« Eco-responsabilité, développement durable, zéro déchet » sont dans toutes les bouches et ont des conséquences concrètes, y compris dans les rayons des magasins, petits et grands. Le vrac fait partie de cette nouvelle tendance sur laquelle misent de plus en plus d’entreprises. Enquête sur un phénomène de consommation.

Dans la filière alimentaire, le vrac existe depuis longtemps en fruits et légumes, même si certains produits restent préemballés. Il en va de même pour les produits vendus à la coupe, tels que les fromages, la viande, etc. Mais le vrac aujourd’hui concerne désormais bien d’autres produits : céréales, boissons, épices, mais aussi l’hygiène et l’entretien.

Des obstacles à l’achat

En 2013, le marché du vrac hors frais ne s’élevait qu’à 100 millions d’euros. Il a passé la barre des 500 en 2017 pour atteindre 850 millions en 2018. Pour autant, seuls 0,5% des Français sont des consommateurs réguliers de ce type de produits. La faute à qui ? En fait, différents éléments jouent contre le vrac. Le premier obstacle est que si le développement des épiceries en vrac prend de l’ampleur, elles sont loin de couvrir le territoire dans son intégralité. D’autres solutions existent cependant, comme le e-commerce, encore peu développé.

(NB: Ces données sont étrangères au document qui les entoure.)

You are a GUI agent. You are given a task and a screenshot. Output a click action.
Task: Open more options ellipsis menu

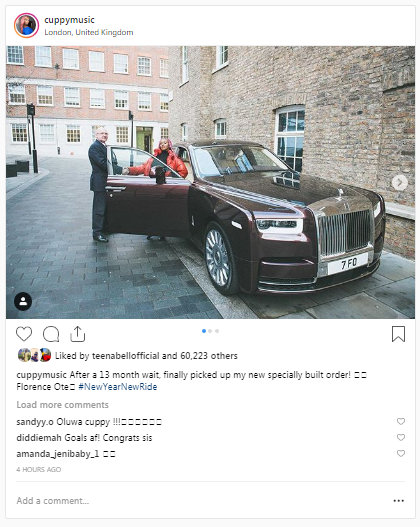coord(398,501)

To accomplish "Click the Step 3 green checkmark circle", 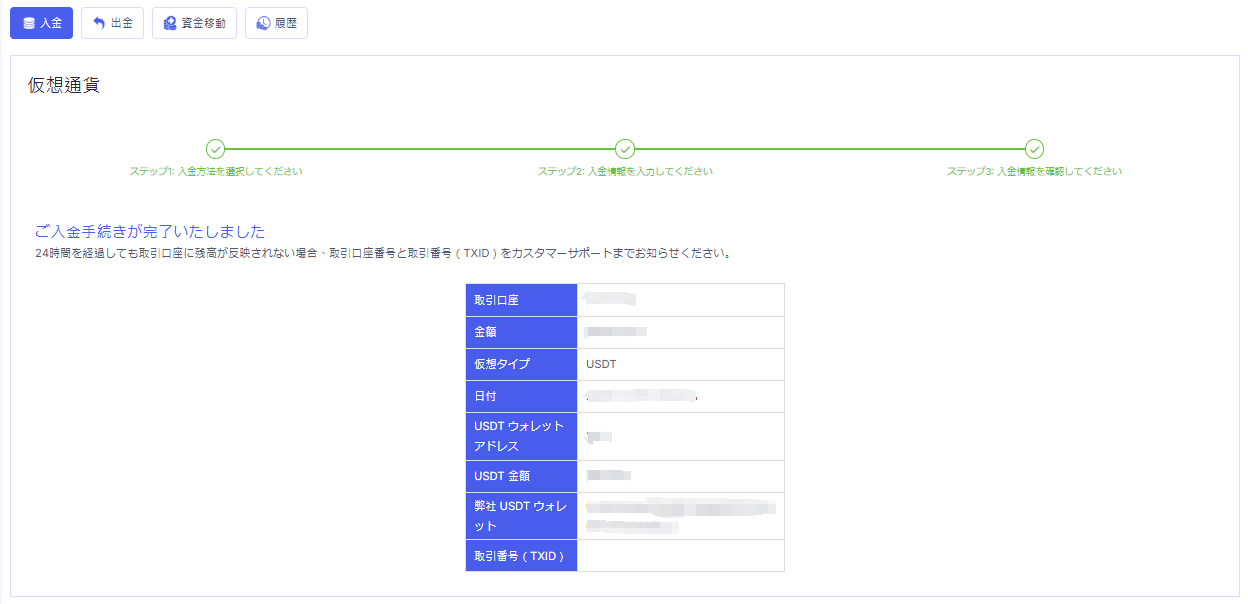I will coord(1034,149).
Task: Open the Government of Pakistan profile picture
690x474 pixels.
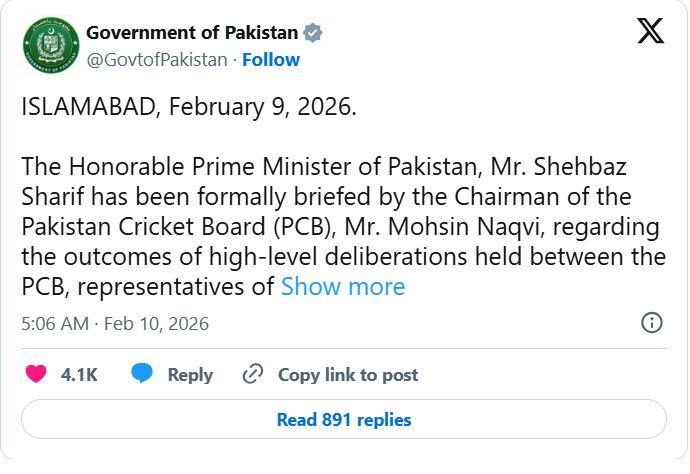Action: click(47, 45)
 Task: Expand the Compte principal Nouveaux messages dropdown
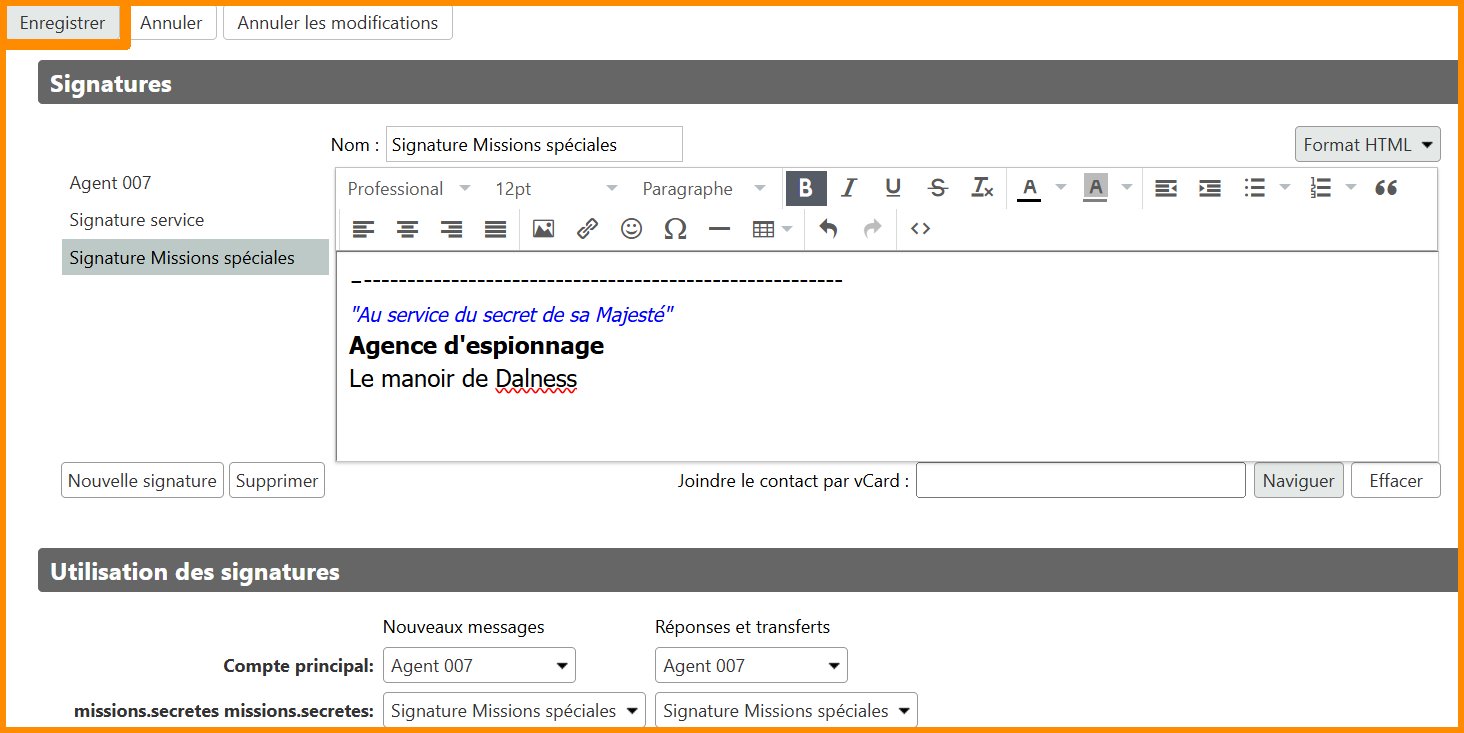pyautogui.click(x=479, y=666)
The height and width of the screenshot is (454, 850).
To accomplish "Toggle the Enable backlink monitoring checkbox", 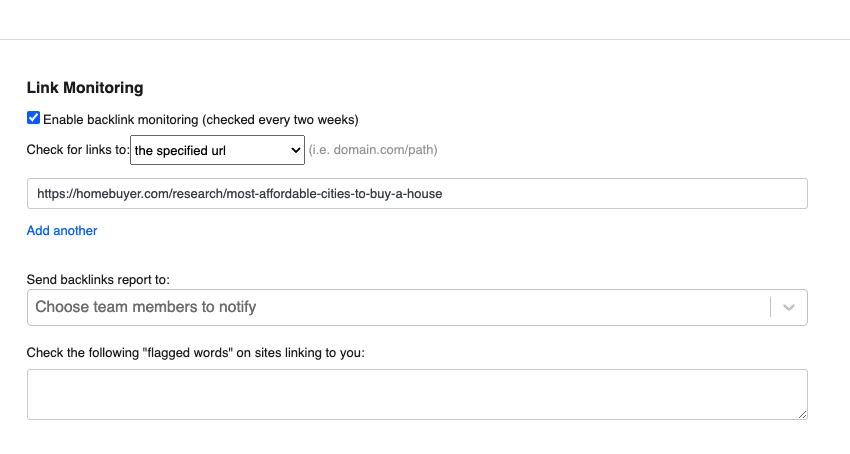I will (34, 118).
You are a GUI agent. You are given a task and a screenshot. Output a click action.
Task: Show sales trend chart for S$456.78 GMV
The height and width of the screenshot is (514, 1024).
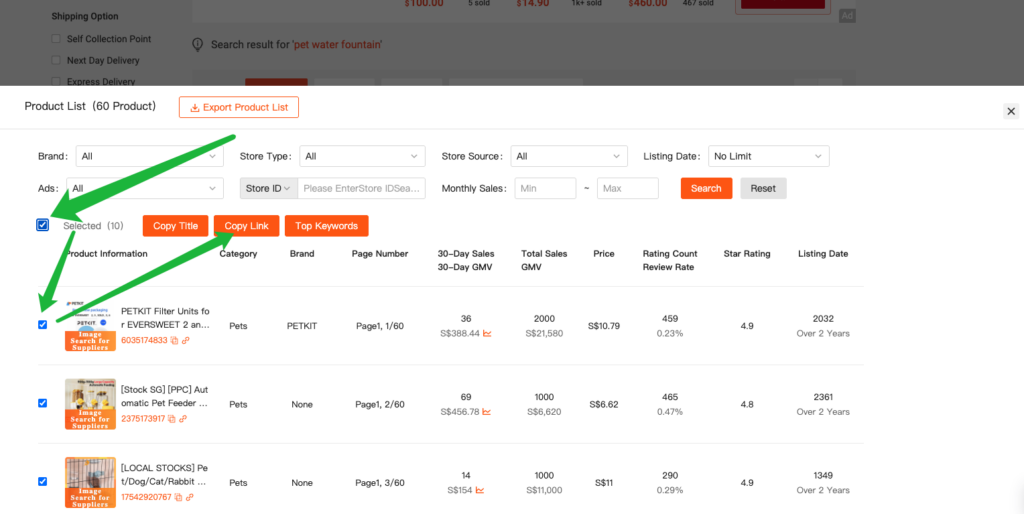pyautogui.click(x=487, y=412)
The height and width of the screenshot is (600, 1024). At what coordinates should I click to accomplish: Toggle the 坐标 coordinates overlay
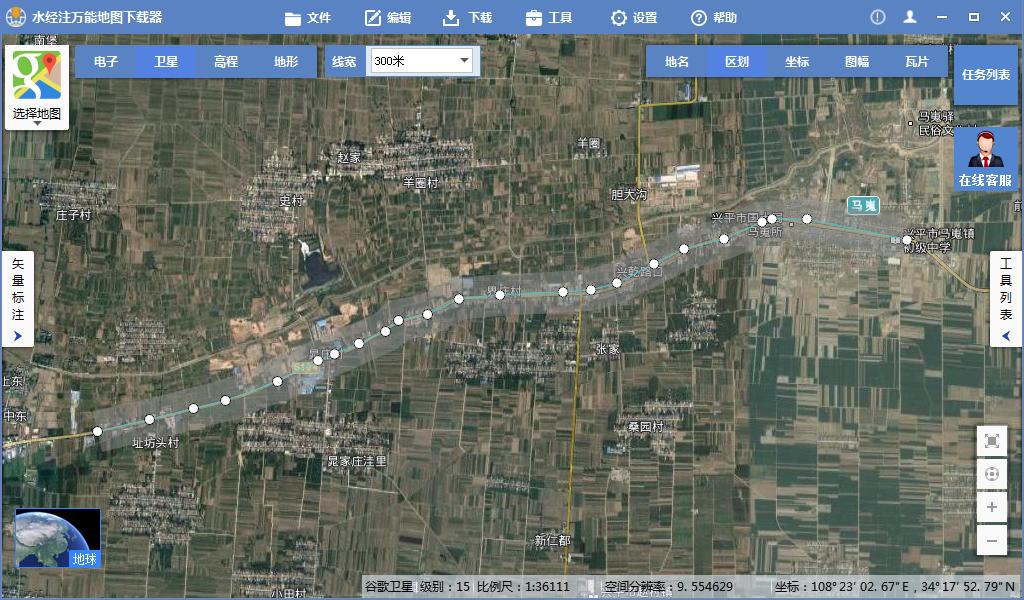(x=797, y=61)
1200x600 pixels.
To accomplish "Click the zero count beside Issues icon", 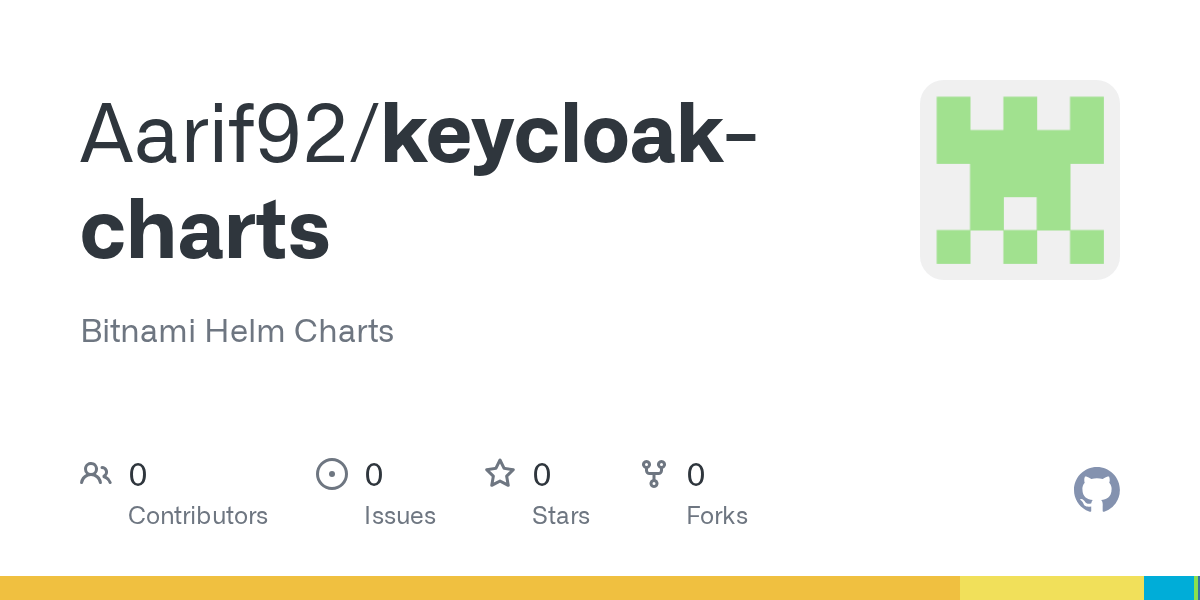I will click(374, 475).
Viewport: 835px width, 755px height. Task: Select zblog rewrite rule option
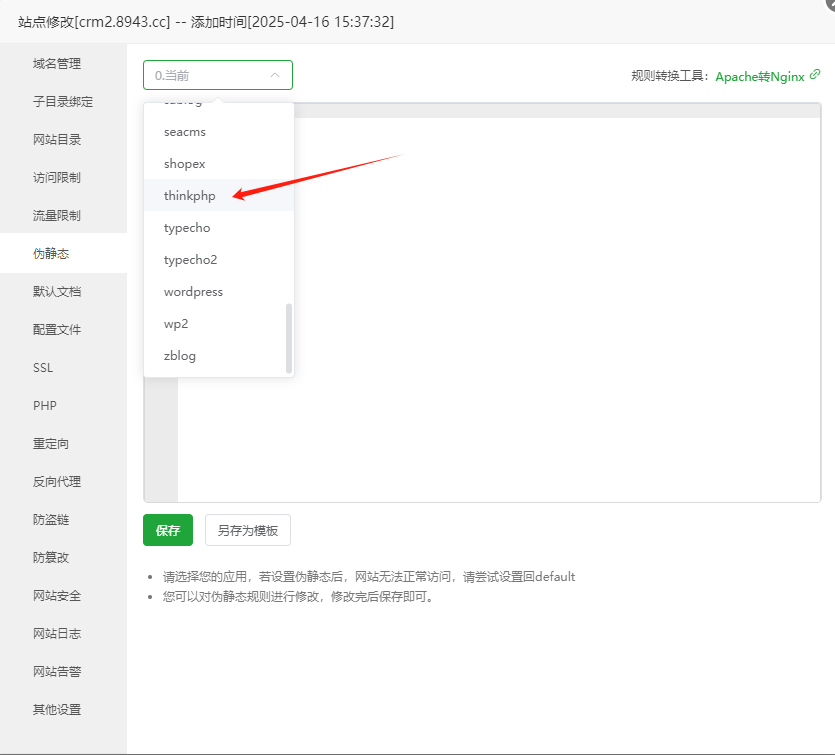pos(180,356)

Le second élément est que tout ne peut être vendu en vrac, pour de simples raisons de conservation. L’huile d’olive par exemple est interdite à la vente en vrac en Europe. Enfin, de nombreux clients sont réticents pour des questions d’hygiène. En fruits et légumes, le phénomène est bien connu, de nombreux clients achètent du pré-emballé afin de ne pas se retrouver avec des produits abîmés par les dizaines de mains qui les ont déjà manipulés.

Vraiment moins cher ?

Le vrac est 10 à 15% moins cher que le produit emballé. Cependant, le tableau est souvent brouillé du fait qu’une partie des produits est vendue en bio, avec des prix plus élevés. Un élément est essentiel : acheter en vrac, c’est prendre ce dont on a besoin, ni plus, ni moins. On gâche moins, donc on réalise des économies. Le circuit de distribution joue également un rôle, la petite épicerie spécialisée de proximité étant normalement moins bien placée en prix que la grande surface, le circuit de livraison est plus coûteux.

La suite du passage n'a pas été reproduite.